Это было… неожиданно. Наслушавшись легенд про ведьм Шабельских Митя уже представлял, как Даринка командует своим семейством в меру детского разумения, но… у Родиона Игнатьевича в семье все было… традиционно. Тогда получается, потратить взятую с варягов добычу на бал и альвийский шелк для сестер придумала вовсе не Даринка?
— А записку передать?
— И не просите, паныч! — отрезала Одарка. — Жалко мне вас, але ж так-то оно неправильно будет. Пан велел — не можно, значит, не можно!
— Да не Зиночке! И не Лидочке! — он торопливо вытащил крохотный блокнотик с золотым карандашиком, из подарков бабушки-княгини. Даже сейчас не удержался, чтоб мгновение не полюбоваться прелестной вещицей. Принялся торопливо царапать записку.
— А кому? — удивилась Одарка.
— Даринке. — Митя свернул записку и сунул его в пухлую ладошку прислуги.
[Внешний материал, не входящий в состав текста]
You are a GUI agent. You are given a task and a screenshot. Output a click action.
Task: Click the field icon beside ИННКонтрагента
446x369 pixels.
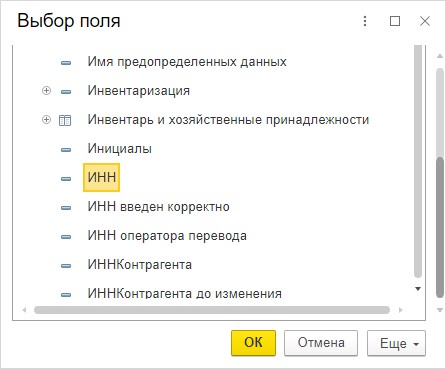[x=66, y=266]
— Тю! — Одарка держала записку на вытянутой руке, как дымящуюся бомбу. — Вы що, паныч, решили до всех панночек Шабельских залыцятыся[1]? А чого з конца пишлы? Наступная — панночка Ада!
— Un biglietto, eccolo qua![2] — вдруг громко и совсем не мелодично пропели у Мити над ухом, и тонкая рука в перчатке выхватила записку из пальцев Одарки. — Ну-ка посмотрим, что здесь! — и неслышно подкравшаяся к ним Лидия отбежала в сторону.
— А говорят, мы плохо воспитанные. — задумчиво сказала Капочка (или Липочка), а ее сестра-близнец столь же задумчиво покивала.
— Откуда вы здесь? — только и смог спросить Митя, растеряно поглядывая то на черный ход, то… на всех семерых сестричек Шабельских, включая Даринку, с напряженным интересом взирающих на него.
Ответила ему Ада:
— Хотим вернуться домой так, чтобы наш брат Петр не заметил, что мы ходили в лавку. — в руках у каждой из сестриц и впрямь были покупки — у Ады перевязанная шпагатом стопочка книг, у Алевтины огромный — чуть не в ее рост — свернутый конусом кулек из оберточной бумаги, насыпанный конфетами. — Лидия! Немедленно верни Мите записку! — голос третьей по старшинству сестры стал угрожающим, стеклышки пенсне зловеще блеснули.
— Верни! — воинственным писком поддержала ее Алевтина. — Она не твоя!